It is a pleasure to see you again in the Chair, Dr Huq.

Throughout the outbreak, we in the Opposition have relentlessly pushed the Government to help businesses through these extraordinarily difficult times. We have made it clear that Ministers must set out what will be available in good time, rather than leaving announcements to the last minute, as has far too often been the case. We therefore will not oppose the Government’s decision today to effectively freeze the multiplier calculating business rates between 2020 and 2021, as this provides support and certainty for businesses during the outbreak.

In fact, this measure being announced and agreed fully two months before it comes into force is, sadly, exceptional for this Government. It compares well with the Prime Minister’s announcement on 31 October last year about furlough being extended, which came just five hours before the time by which the existing scheme was due to end. Even two months, however, is nowhere near being a long-term plan looking six months ahead, for which we have repeatedly been pushing the Government.
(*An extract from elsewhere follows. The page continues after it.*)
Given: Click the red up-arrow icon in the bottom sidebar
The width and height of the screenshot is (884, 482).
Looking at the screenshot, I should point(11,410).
I also want to be clear that, while this measure will be welcomed, we believe that the Government should urgently be looking at and setting out how they can use the business rates regime to help businesses struggling through the pandemic. We know that earlier in the crisis, the Government offered relief from rates for businesses in the retail, hospitality and leisure sectors in England during 2020-21, as the Minister has said. However, the Chancellor’s approach was, not for the first time, based on a one-size-fits-all method of doing things. In contrast, the Welsh Government took a more targeted approach to support those who needed it most, by declining to extend the 100% relief to properties with a rateable value of £500,000 or more.

Fortunately, some of the big supermarkets operating in England have recognised the weaknesses in the Government’s approach and have returned around £2 billion of unneeded business rates relief that they had received from the Treasury. We see this as a welcome opportunity to redeploy that £2 billion to help struggling businesses on the high street, through a hospitality and high streets fightback fund, and also to support those who have been excluded from support right throughout this crisis. Even though we proposed the urgent redeployment of resources towards the end of last year, the Government have still not acted on it or accepted our proposals. I therefore ask the Minister again: does the Treasury agree that the £2 billion returned by supermarkets should be used to support our struggling high streets and to provide additional help to those who, through no fault of their own, have been excluded from Government support right from the beginning of this crisis, almost a year ago?